▸ Directions:
**A.** In the structural analysis of The Fifth Element, which race ambushes the Mondoshawans as they try to deliver the Elements to Earth?
**B.** From the structural analysis of The Fifth Element, extract the passage starting at "Part I; The" and ending at "into the future.".
**C.** Continue the structural analysis of The Fifth Element from the point where it stops.

▸ Extracted text:
Begin
Structural Analysis #1 – The Fifth Element

Part I; The Fifth Element; Sequence

Earth in 1914

In 1914, the Mondoshawan aliens visit earth to extract stones (four stones and a fifth element that brings the other four into power) in anticipation of needing them to defeat the ‘Great Evil’ in 2263. After acquiring the weapons, the Mondoshowans offer a priest a key with the information about this impending evil so this knowledge can be passed on into the future.

Earth in 2263

The film fast forwards into 2263 when the Great Evil has manifested in the form of a fiery planet. The president attempts to destroy the planet, but the use of his artillery makes the force grow larger. After the loss of fleet, a priest tells the President that the Great Evil can only be destroyed by the stones currently possessed by the Mondoshawans.

 

Mondoshawans Ambushed

The Mondoshawans attempt to deliver the Elements to Earth but are ambushed by another race, the Managalores. Their ship crashes, leaving traces of their possession scattered.
End
▸ Records provided:
Begin
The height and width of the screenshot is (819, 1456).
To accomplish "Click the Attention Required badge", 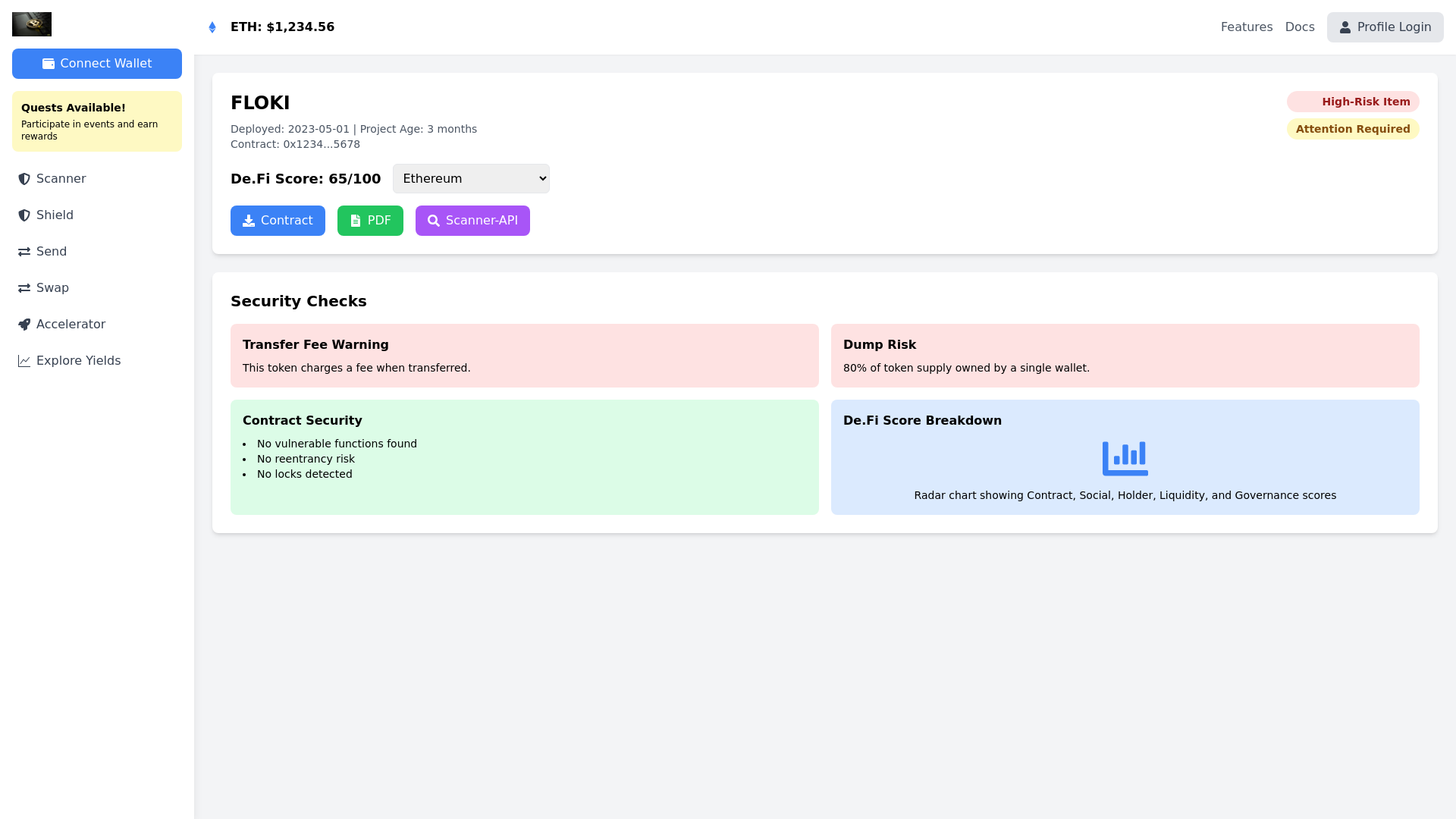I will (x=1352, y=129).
End
Begin
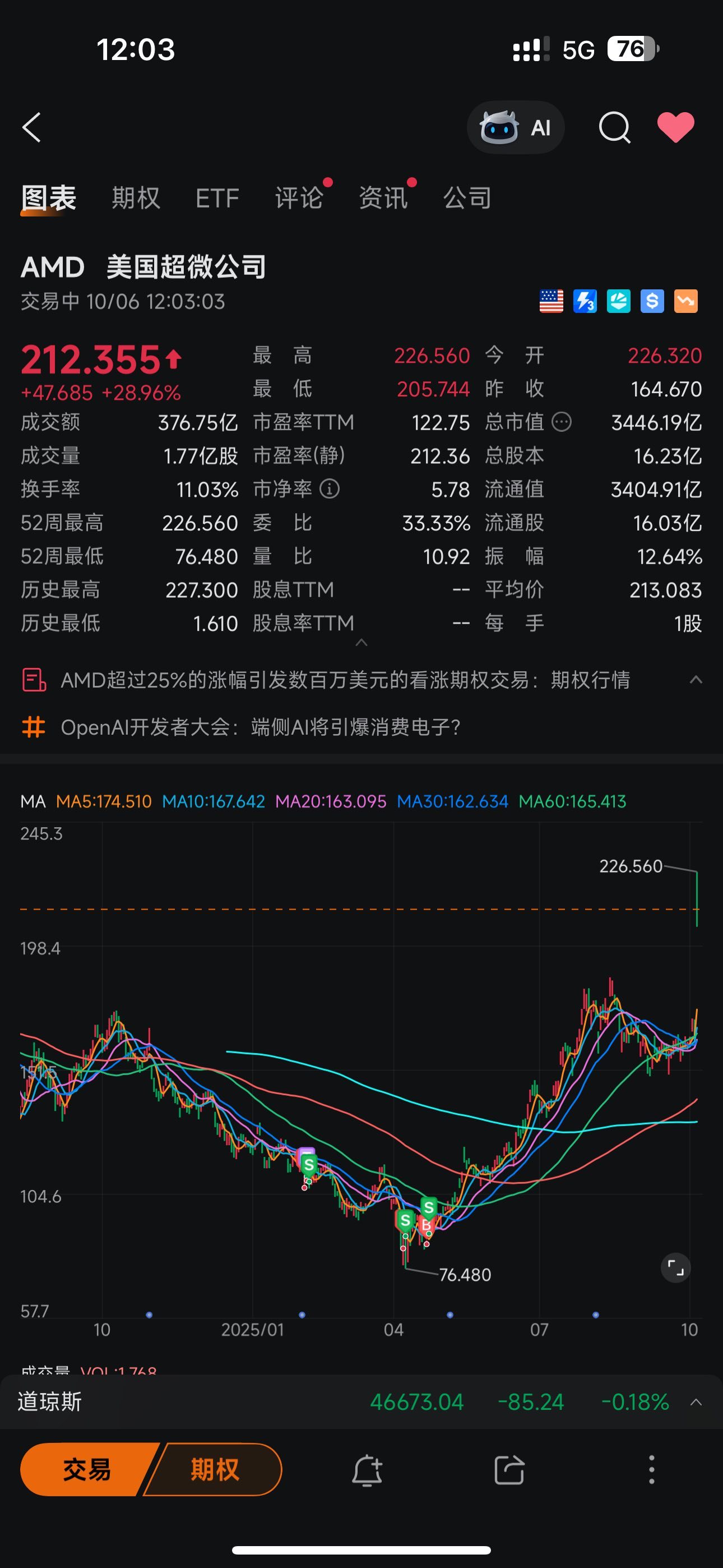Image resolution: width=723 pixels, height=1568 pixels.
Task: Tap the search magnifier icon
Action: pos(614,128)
End
▸ Answers per task:
**A.** The Managalores.

**B.**
Part I; The Fifth Element; Sequence

Earth in 1914

In 1914, the Mondoshawan aliens visit earth to extract stones (four stones and a fifth element that brings the other four into power) in anticipation of needing them to defeat the ‘Great Evil’ in 2263. After acquiring the weapons, the Mondoshowans offer a priest a key with the information about this impending evil so this knowledge can be passed on into the future.

**C.**
 

Reincarnation of the Fifth Element

Scientists are able to recover the 5th element in the form of a human woman, Leeloo. Terrified, Leeloo escapes the lab and crosses path with Korben Dallas, a taxi driver who used to be in the Special Forces.

 

Korben Dallas brings LeeLoo to Cornelius

Dallas delivers Leeloo to the priest, Cornelius. Leeloo than informs Cornelius that the Mondoshawans did not actually have the other four elements and that they were given to Diva Plavalaguna, a singer currently aboard a luxury ship in Fhloston Paradise. Cornelius tells Leeloo that they must recover those stones.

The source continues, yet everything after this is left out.